Nog nooit heb ik er een berichtje aan gewaagd, eerlijk gezegd geneerde ik me er een beetje voor, maar vooruit, ik beken, ik zit op een vorm van volksdansen. Zo, het woord volksdansen is er uit, dan kan ik nu uit gaan leggen wat het echt is.
Niet echt volksdansen (al dans je een enkele keer zo in de rondte dat de gedachte aan klompen toch wel in je opkomt), maar "Engels" dansen. Dat betekent dat we bijvoorbeeld gisteravond een dans leerden die in 1750 ook gedanst werd, misschien ook wel gedanst werd door de Brönte-zusjes in 1800-zoveel! En door King Edward, of koningin Victoria of Elisabeth? Een grappig idee.
Sowieso heb ik wat met het oude Engeland, ik ben dol op kostuumdrama's en lees Jane Austen, of Dickens, of Brönte, en ik herlees ze ook nog. In het engels natuurlijk want anders gaat er toch een hoop sfeer verloren. Bijzonder eigenlijk dat alles voorbij gaat, de tijd loopt als zand door onze vingers, maar kunst en cultuur worden continu doorgegeven en lijken blijvend of in ieder geval lang gewaardeerd.

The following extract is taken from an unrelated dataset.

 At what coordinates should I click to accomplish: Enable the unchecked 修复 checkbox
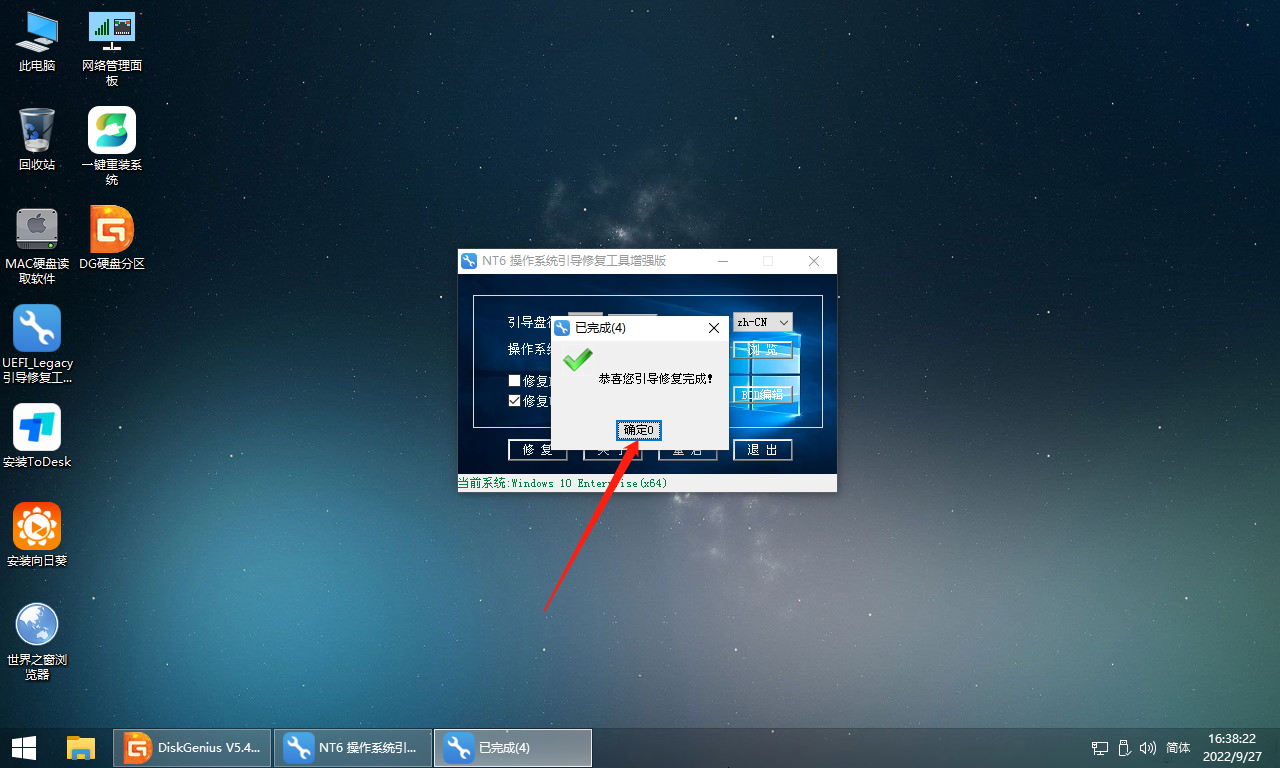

Maar goed, niet al te ver afdwalend: de dansen die in deze kostuumdrama's getoond worden herken ik, of in ieder geval gedeeltes ervan. De soms ingewikkelde patronen, het kokette, de elegantie, de speelsheid, ik ben het gaan waarderen. Komt nog bij dat we een erg geduldige en lieve danslerares hebben en dat onze groep bestaat uit leuke mensen die allemaal komen voor een mix van plezier en waardering voor de dans.
Niet onbelangrijk is dat we ook nog eens les krijgen in zo'n beetje het mooiste gebouw van heel Groningen waarin het Grand Café "de Oude Remise" (Bad Nieuweschans) is gevestigd. Dat maakt het avondje dansen af, dat maakt het elke keer weer een feestje.
De uitbaters van het grand café, Grad en Wimke, dansen niet mee. Ze kijken wel soms en op terechte momenten zie ik hun plezier over ons onhandige gestuntel of juist over het goed uitvoeren van een ingewikkeld patroon. Zij schenken ons in de pauzes koffie in, thee of bier, en luisteren naar ons gesputter of onze waardering over de moeilijkheidsgraad van de dans.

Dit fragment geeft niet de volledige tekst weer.